WHAT THE EXERCISE ASKS
Count every line in the entries that contains "chart". Report that count alone.

Saved data entries:
Segment Open
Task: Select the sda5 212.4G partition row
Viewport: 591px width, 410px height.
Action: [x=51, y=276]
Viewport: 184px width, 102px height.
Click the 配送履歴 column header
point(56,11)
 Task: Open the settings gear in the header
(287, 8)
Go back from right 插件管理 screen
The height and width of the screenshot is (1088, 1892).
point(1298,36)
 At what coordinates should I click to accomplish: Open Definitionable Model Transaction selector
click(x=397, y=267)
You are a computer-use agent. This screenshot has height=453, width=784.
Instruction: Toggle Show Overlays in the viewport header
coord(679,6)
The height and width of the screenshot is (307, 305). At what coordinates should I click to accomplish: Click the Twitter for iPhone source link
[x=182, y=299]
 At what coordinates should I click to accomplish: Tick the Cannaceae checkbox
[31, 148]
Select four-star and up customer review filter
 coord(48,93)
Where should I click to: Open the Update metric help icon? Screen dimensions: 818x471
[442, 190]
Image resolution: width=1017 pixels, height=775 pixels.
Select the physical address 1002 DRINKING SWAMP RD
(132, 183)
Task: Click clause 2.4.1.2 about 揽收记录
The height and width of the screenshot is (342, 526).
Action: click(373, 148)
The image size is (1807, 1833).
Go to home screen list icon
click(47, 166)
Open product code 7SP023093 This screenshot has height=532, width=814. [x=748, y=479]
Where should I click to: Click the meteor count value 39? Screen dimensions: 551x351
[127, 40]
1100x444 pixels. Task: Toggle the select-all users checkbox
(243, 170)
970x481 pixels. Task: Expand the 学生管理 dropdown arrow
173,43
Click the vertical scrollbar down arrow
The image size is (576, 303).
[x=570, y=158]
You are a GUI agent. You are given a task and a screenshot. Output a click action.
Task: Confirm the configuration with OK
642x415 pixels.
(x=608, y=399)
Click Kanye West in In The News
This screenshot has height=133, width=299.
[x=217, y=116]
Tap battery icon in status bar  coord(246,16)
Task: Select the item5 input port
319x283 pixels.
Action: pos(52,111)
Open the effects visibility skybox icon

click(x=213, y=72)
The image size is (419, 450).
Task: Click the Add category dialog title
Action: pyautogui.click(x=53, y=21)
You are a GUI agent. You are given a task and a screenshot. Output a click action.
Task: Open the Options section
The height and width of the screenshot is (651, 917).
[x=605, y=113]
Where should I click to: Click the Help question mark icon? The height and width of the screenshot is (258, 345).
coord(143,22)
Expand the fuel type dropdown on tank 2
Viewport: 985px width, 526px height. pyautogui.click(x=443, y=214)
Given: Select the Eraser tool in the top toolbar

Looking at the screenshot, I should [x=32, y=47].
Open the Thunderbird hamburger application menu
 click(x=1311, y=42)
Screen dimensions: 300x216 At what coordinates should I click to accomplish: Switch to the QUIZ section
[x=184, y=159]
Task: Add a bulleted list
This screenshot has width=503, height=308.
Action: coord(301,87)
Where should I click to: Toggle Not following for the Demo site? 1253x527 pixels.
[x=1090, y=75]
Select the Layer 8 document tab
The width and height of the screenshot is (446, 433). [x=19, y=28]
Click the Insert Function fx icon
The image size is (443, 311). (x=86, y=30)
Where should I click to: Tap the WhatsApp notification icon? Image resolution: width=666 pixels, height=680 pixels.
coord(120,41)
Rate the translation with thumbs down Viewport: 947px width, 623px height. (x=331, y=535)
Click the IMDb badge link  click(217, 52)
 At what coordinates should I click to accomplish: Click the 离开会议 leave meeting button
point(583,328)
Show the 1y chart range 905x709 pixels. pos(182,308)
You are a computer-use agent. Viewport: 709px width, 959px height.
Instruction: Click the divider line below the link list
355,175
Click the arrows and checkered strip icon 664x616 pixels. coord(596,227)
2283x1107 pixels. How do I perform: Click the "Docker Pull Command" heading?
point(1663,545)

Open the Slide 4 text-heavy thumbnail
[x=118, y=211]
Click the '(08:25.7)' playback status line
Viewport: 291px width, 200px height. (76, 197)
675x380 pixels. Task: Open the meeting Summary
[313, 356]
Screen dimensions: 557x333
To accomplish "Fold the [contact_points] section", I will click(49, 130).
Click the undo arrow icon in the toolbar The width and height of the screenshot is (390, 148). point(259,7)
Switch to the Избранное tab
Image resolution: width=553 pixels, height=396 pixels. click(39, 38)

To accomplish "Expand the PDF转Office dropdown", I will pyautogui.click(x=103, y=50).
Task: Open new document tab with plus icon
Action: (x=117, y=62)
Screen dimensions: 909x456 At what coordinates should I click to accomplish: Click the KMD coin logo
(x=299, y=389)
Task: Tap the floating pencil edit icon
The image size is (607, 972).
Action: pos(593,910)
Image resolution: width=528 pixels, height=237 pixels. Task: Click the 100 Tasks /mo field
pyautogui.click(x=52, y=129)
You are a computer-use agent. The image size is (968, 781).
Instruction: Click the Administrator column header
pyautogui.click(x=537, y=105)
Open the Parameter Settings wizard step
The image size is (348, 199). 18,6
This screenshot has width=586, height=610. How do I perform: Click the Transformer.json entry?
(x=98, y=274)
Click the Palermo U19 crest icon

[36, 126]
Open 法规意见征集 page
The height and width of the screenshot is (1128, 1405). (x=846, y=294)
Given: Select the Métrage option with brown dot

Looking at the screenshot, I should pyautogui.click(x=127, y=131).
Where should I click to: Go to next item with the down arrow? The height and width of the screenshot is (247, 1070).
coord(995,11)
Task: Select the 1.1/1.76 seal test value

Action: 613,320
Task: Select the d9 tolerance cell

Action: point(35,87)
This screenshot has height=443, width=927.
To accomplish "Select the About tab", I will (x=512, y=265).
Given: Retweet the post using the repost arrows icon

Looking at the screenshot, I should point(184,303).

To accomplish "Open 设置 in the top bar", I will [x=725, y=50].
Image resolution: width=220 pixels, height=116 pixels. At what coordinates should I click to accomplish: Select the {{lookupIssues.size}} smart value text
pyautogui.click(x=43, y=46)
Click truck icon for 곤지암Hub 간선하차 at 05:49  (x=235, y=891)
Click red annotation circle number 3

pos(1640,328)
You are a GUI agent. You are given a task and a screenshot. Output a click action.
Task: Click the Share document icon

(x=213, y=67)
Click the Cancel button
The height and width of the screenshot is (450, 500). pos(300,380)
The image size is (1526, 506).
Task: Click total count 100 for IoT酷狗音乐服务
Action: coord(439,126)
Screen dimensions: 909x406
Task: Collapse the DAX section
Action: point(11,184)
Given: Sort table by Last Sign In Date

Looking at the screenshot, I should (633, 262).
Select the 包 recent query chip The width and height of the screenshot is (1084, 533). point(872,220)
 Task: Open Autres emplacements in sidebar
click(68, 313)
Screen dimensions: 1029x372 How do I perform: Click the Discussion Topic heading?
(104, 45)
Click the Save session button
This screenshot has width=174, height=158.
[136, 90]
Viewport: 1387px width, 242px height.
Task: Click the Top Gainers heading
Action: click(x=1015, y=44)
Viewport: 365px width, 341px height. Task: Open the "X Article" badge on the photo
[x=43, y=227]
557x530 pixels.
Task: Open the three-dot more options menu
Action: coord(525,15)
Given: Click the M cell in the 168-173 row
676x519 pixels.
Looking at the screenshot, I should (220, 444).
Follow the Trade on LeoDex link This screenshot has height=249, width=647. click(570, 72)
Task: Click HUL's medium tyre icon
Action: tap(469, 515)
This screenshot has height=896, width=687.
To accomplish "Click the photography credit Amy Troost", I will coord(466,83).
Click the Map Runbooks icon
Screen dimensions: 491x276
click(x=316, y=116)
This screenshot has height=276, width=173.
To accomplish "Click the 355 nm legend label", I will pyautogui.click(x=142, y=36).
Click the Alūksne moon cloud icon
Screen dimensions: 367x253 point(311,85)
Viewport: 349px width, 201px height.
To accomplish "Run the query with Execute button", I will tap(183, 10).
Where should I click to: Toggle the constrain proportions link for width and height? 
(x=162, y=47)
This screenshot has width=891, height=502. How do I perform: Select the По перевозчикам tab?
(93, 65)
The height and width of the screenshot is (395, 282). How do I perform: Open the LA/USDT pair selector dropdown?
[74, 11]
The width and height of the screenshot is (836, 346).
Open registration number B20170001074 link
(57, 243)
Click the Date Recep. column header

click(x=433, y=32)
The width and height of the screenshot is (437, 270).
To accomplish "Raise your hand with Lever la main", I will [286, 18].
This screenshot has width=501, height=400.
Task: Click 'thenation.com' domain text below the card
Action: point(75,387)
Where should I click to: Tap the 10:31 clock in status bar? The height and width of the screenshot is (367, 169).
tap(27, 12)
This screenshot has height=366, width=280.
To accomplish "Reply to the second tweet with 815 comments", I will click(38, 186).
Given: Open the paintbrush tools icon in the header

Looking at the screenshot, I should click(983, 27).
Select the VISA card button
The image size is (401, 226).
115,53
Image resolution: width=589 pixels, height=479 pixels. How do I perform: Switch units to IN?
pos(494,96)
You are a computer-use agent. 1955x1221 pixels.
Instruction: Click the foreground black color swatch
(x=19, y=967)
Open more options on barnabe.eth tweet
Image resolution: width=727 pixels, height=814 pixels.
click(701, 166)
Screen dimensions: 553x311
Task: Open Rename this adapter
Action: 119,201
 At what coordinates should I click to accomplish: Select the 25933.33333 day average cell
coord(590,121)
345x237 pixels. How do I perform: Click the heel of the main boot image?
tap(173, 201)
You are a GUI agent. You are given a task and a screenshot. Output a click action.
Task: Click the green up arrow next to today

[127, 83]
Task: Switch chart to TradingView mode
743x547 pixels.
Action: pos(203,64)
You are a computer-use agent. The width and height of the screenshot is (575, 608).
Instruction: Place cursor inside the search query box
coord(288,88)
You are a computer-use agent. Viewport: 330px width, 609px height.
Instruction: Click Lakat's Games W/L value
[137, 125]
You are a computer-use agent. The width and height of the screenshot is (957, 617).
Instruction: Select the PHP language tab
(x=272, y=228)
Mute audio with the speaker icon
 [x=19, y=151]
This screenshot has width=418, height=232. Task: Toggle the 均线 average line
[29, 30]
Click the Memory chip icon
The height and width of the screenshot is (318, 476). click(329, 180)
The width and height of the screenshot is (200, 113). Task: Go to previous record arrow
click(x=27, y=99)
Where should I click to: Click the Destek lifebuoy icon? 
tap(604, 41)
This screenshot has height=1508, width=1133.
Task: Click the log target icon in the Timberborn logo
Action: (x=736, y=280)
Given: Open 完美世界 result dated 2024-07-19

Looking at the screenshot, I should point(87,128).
Segment Closed
OUTPUT OF THE EXERCISE
2